Task prompt: Please rewrite the listing starting at the line containing "Identify the location of bar-segment-one: 38%." and ending at the end of the listing, replacing "screenshot" with "screen capture" and keeping everything else the same. Leave the pictures out of your answer.

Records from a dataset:
================================

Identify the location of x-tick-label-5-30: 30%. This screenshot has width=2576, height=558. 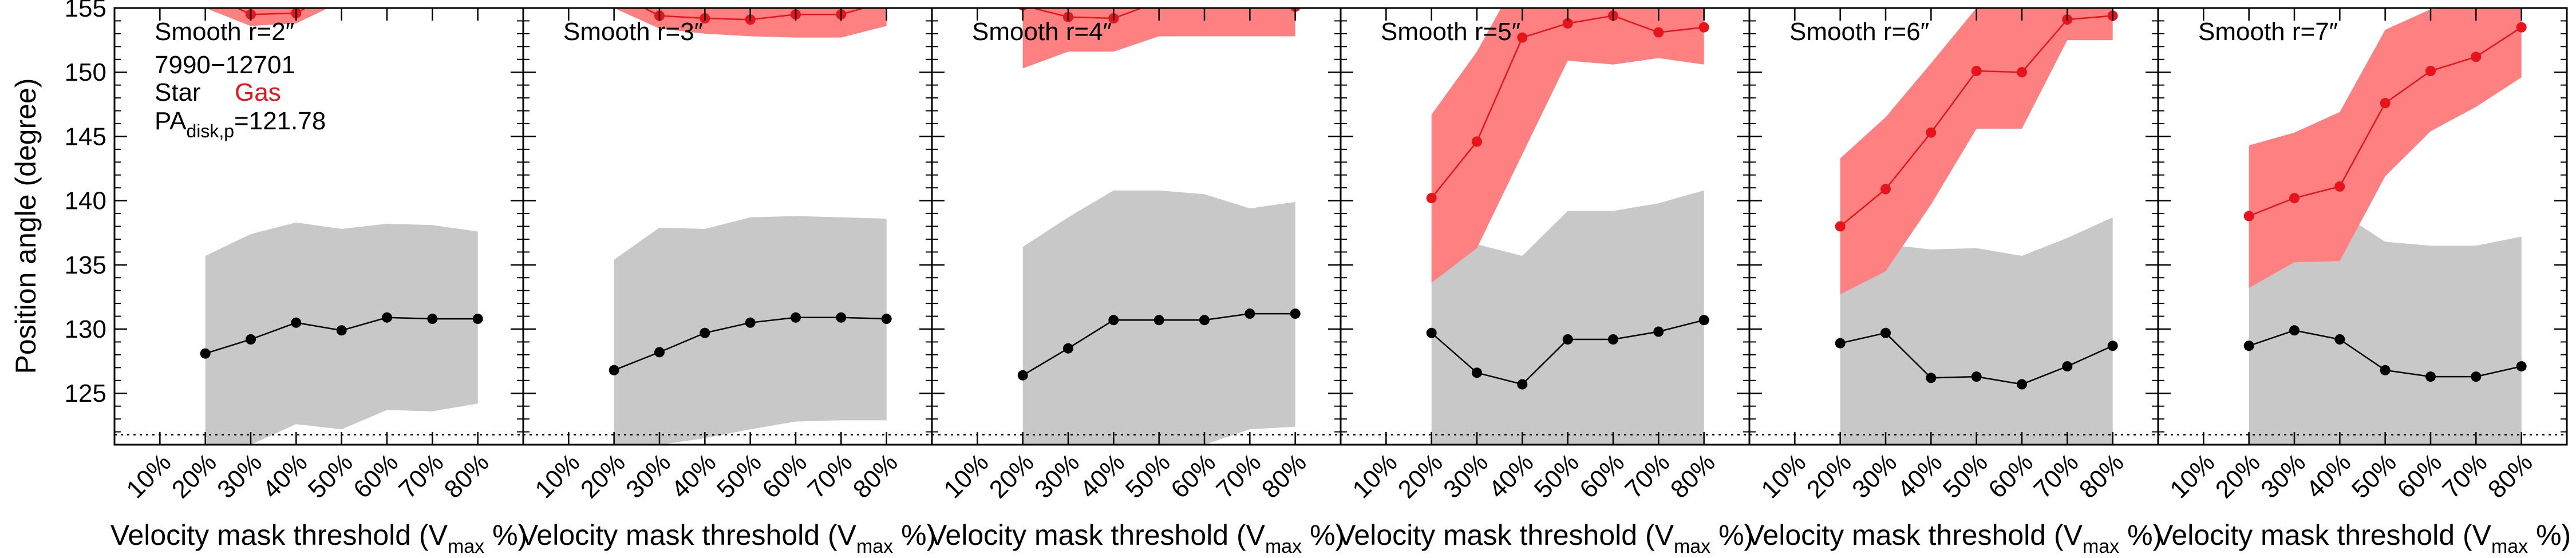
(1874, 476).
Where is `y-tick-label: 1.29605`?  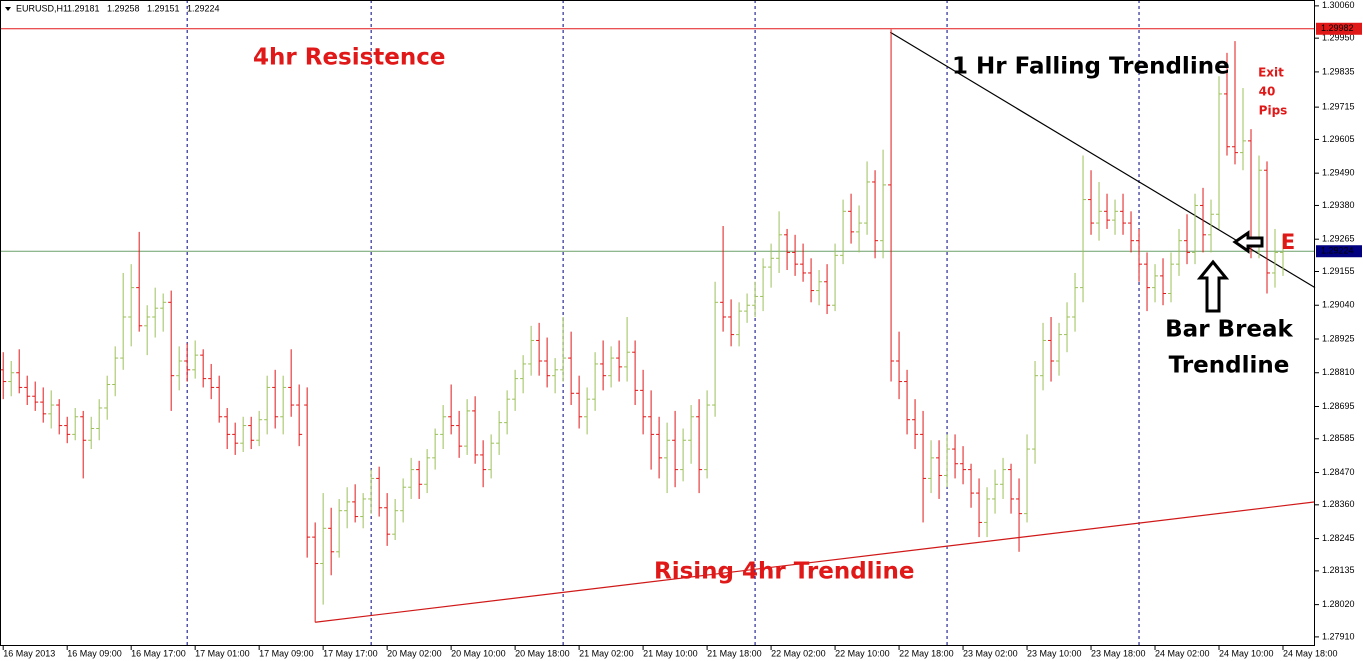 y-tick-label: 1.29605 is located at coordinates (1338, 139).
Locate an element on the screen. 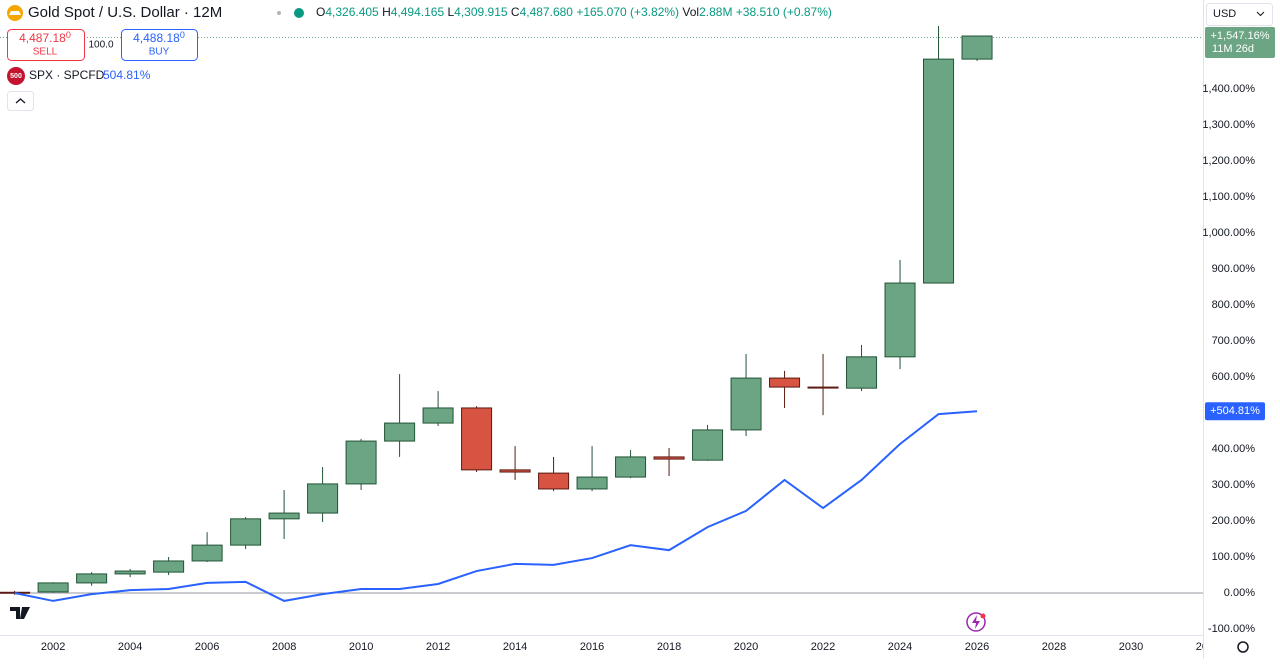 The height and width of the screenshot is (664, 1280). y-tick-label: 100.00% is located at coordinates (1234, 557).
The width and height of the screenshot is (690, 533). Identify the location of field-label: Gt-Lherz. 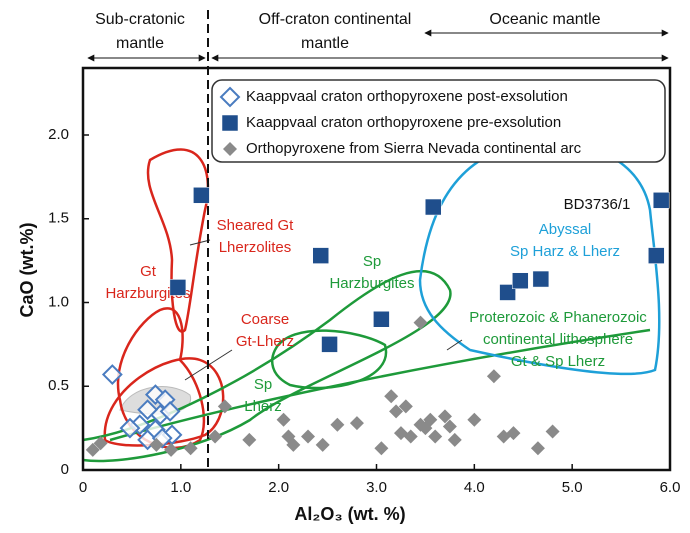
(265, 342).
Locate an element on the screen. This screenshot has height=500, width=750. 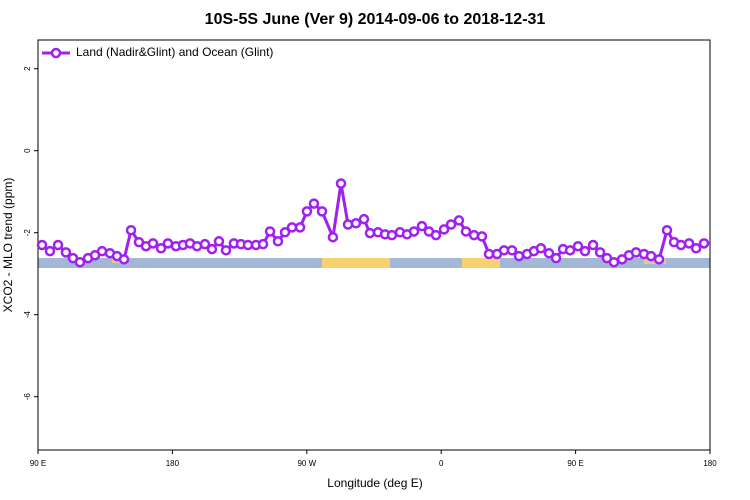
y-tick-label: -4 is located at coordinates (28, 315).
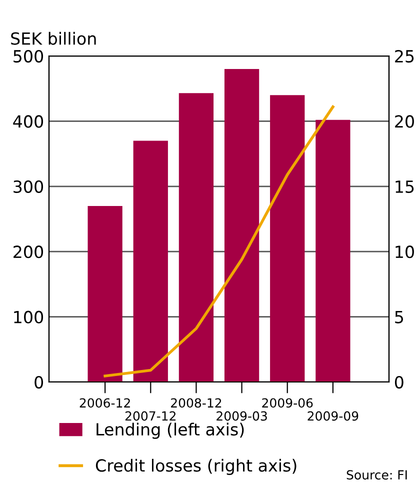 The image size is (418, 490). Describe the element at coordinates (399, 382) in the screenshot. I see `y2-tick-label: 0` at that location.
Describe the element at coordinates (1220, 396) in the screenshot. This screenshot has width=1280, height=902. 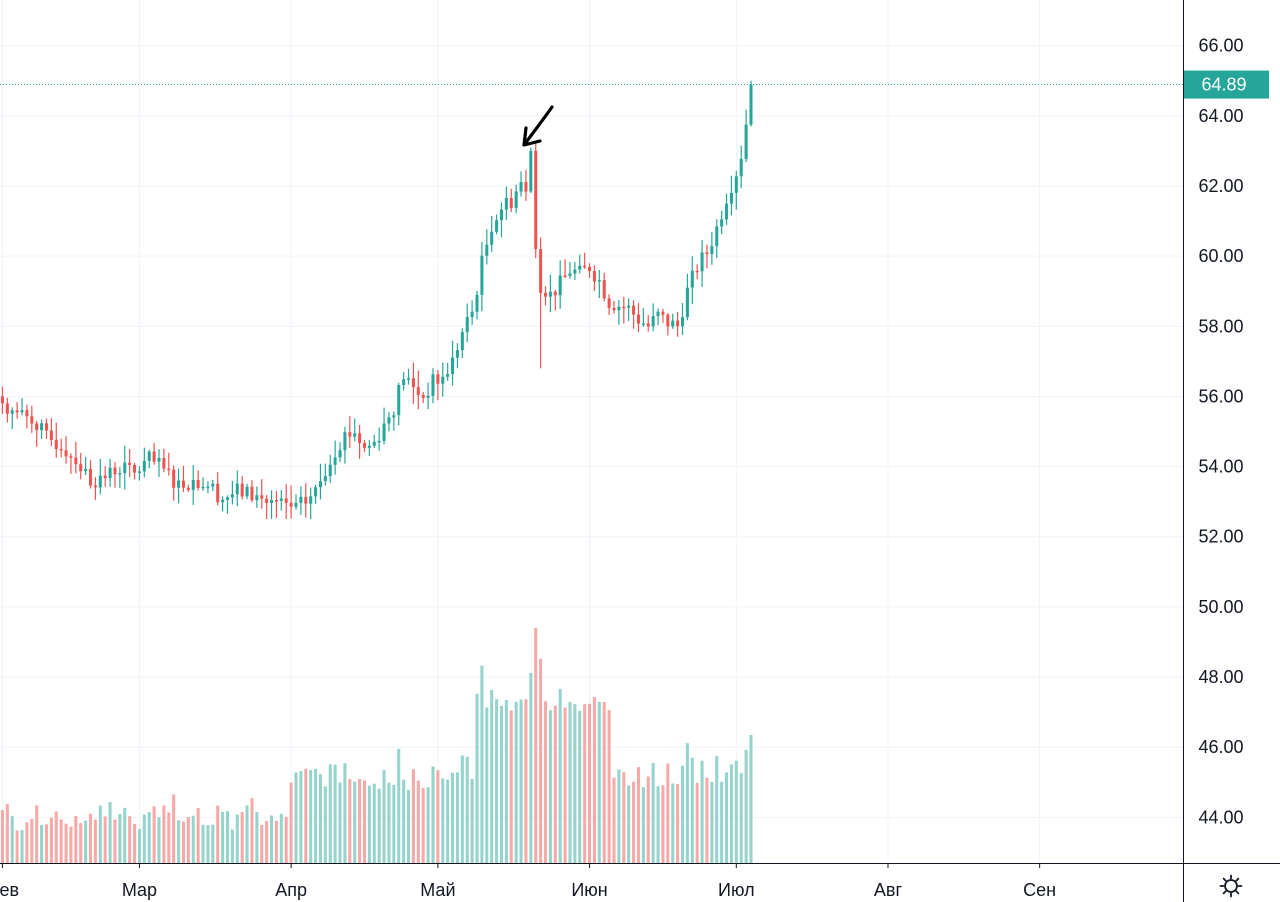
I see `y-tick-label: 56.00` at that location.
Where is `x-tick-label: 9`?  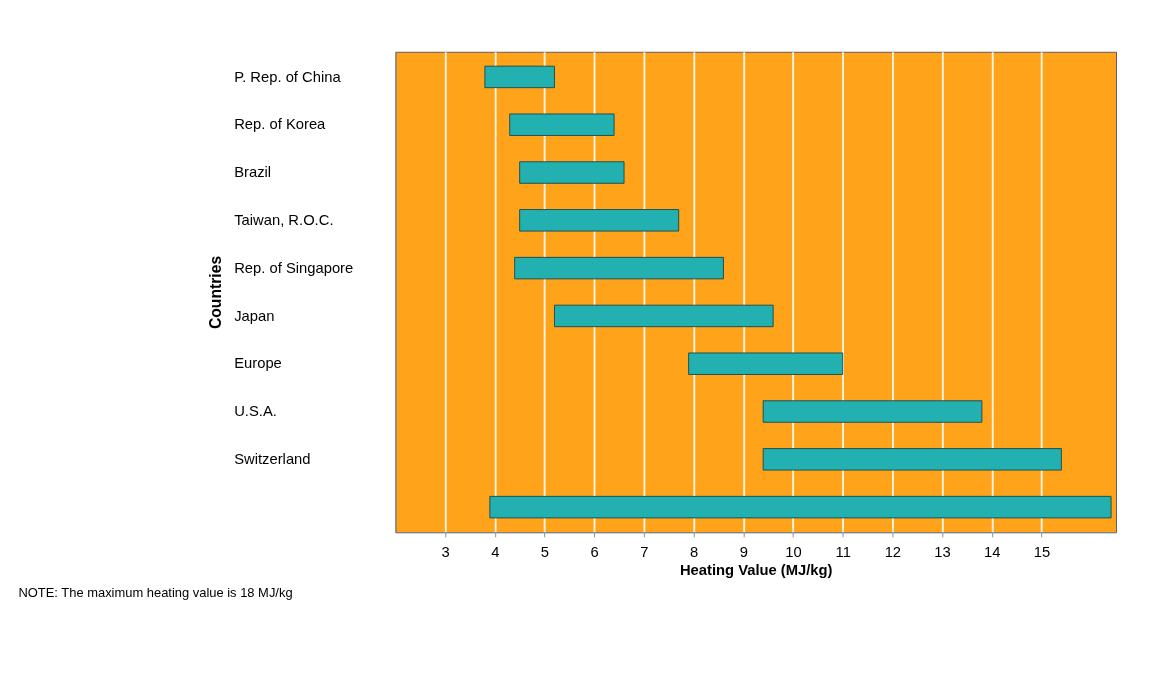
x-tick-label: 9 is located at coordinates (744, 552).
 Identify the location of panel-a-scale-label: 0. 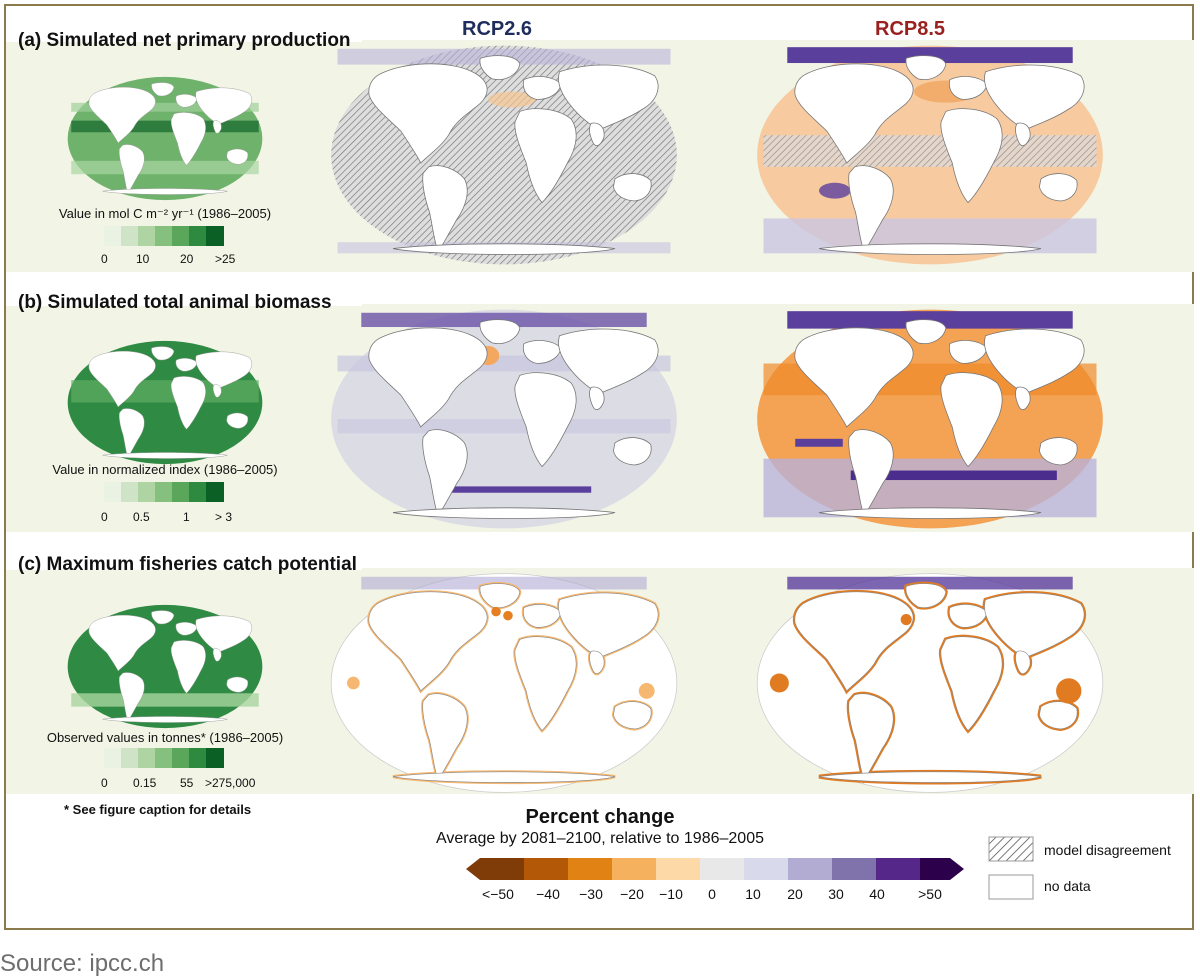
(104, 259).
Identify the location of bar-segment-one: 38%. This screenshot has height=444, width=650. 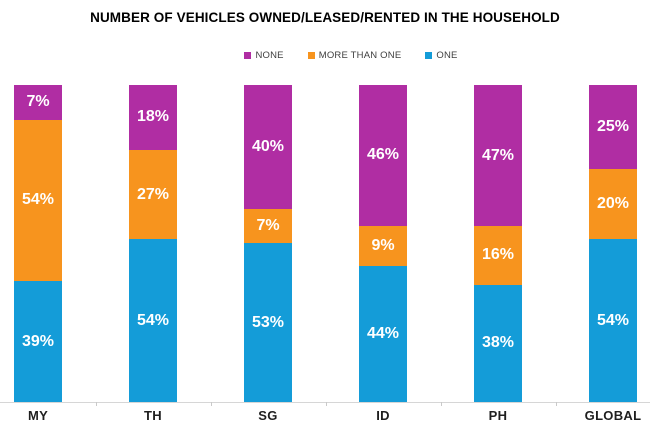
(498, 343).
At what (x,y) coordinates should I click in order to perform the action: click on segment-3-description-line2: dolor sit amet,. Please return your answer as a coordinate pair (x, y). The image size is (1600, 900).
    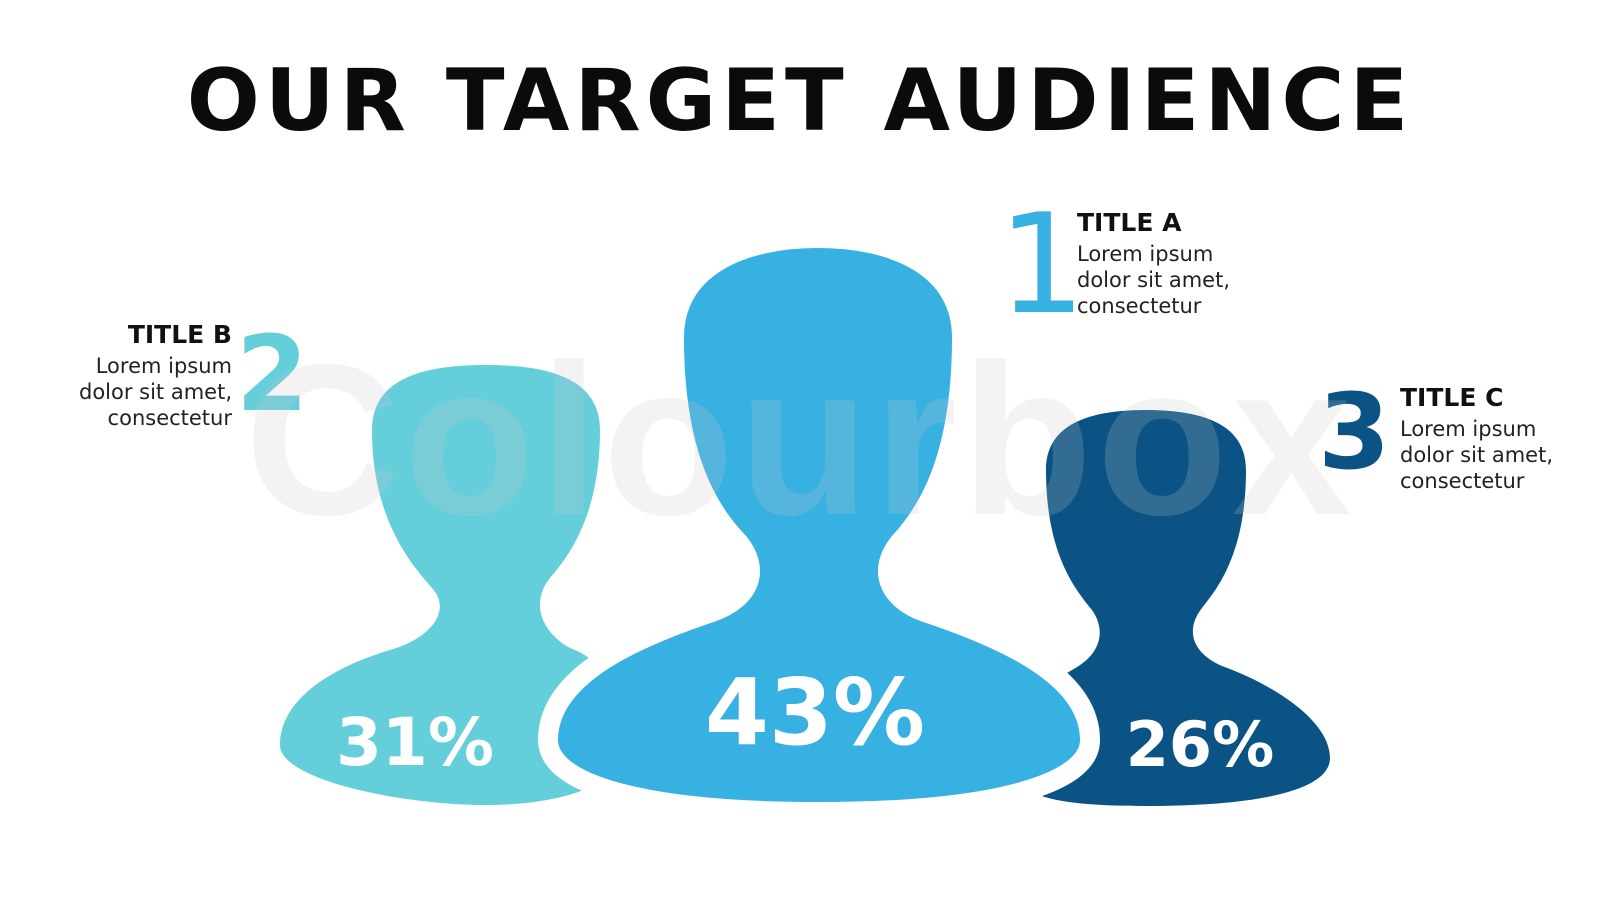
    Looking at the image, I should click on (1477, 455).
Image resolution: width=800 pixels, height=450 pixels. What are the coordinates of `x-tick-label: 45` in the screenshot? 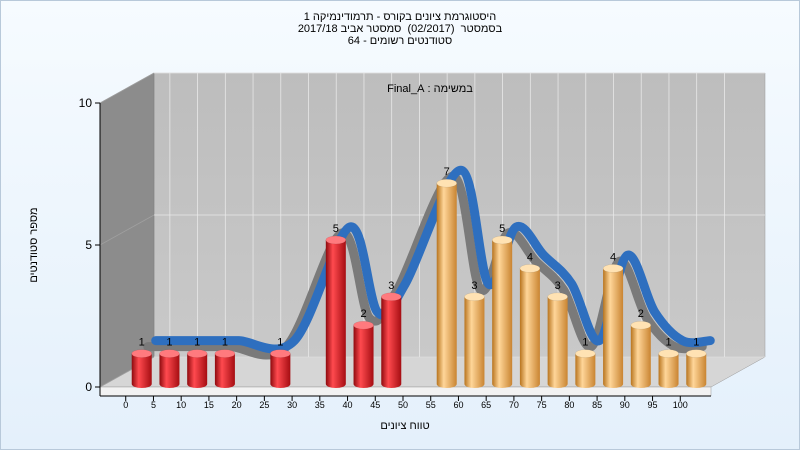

================================

Result:
Identify the location of bar-segment-one: 38%. This screen capture has height=444, width=650. 
(498, 343).
At what (x,y) coordinates should I click in order to perform the action: click on segment-3-description-line2: dolor sit amet,. Please return your answer as a coordinate pair (x, y). The image size is (1600, 900).
    Looking at the image, I should click on (1477, 455).
Image resolution: width=800 pixels, height=450 pixels. What are the coordinates of `x-tick-label: 45` in the screen capture? 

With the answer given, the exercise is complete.